Agora, vinte e dois anos depois – doze deles, como ministro presbiteriano ordenado, em um bairro da classe trabalhadora – minha experiência de evangelismo tem sido muito diferente do que era naqueles dias. Eu literalmente falei sobre Jesus milhares de vezes, tanto no púlpito quanto na calçada. E cheguei a uma conclusão: evangelizar é mais fácil do que discipular. O que quero dizer com isso?

A Essência do Evangelismo

Para começar, as comunidades da classe trabalhadora são lugares muito fáceis para conversar sobre julgamento. A vida é dura, as pessoas sofrem todo tipo de injustiça e a pobreza é generalizada. Quando traficantes ou gangues exploram indivíduos ou casas, as consequências são óbvias. Já tive pessoas conhecidas dizendo algo assim para mim: “Eu sei que mereço o inferno. Eu sei que se eu morresse hoje à noite, eu iria direto lá para baixo”.

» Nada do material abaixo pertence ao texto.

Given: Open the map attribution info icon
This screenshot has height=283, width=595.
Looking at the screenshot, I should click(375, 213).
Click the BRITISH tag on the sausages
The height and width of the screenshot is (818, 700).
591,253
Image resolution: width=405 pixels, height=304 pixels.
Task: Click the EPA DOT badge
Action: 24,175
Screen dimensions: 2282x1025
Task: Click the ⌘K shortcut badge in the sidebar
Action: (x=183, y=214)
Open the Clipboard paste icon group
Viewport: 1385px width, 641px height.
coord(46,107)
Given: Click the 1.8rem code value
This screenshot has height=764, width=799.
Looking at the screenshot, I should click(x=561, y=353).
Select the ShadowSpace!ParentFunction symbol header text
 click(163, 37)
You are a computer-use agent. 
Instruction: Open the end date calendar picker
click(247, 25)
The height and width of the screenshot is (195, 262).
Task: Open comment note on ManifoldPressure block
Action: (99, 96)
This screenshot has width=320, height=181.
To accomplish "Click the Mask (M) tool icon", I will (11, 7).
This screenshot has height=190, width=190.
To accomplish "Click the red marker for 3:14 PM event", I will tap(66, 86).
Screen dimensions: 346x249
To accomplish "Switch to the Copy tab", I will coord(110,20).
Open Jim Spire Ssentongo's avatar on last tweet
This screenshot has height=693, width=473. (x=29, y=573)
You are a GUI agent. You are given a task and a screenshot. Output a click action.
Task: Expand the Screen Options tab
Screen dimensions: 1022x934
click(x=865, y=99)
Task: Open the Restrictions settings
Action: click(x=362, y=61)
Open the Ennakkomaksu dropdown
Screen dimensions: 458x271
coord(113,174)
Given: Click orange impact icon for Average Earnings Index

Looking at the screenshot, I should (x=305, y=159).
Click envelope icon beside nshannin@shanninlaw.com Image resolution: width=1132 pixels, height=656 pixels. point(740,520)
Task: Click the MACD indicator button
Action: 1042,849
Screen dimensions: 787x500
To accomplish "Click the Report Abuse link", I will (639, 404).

Da mesma forma, os alcoólatras escravizados me fazem perguntas como: “Eu poderia ser perdoado? Eu poderia ir à igreja? Eu poderia aprender a ser cristão?”. De vez em quando, um viciado ou alcoólatra aparece na igreja no domingo. Eles estão desesperados por esperança e estão abertos a falar sobre Jesus. Infelizmente, também fiz muitos funerais de jovens (muito comuns em bairros carentes de moradias sociais). Podem ser mortes por drogas, suicídios ou várias outras coisas. Mas todos eles oferecem oportunidades para uma declaração clara e ousada do evangelho. Muitas vezes, a igreja está cheia.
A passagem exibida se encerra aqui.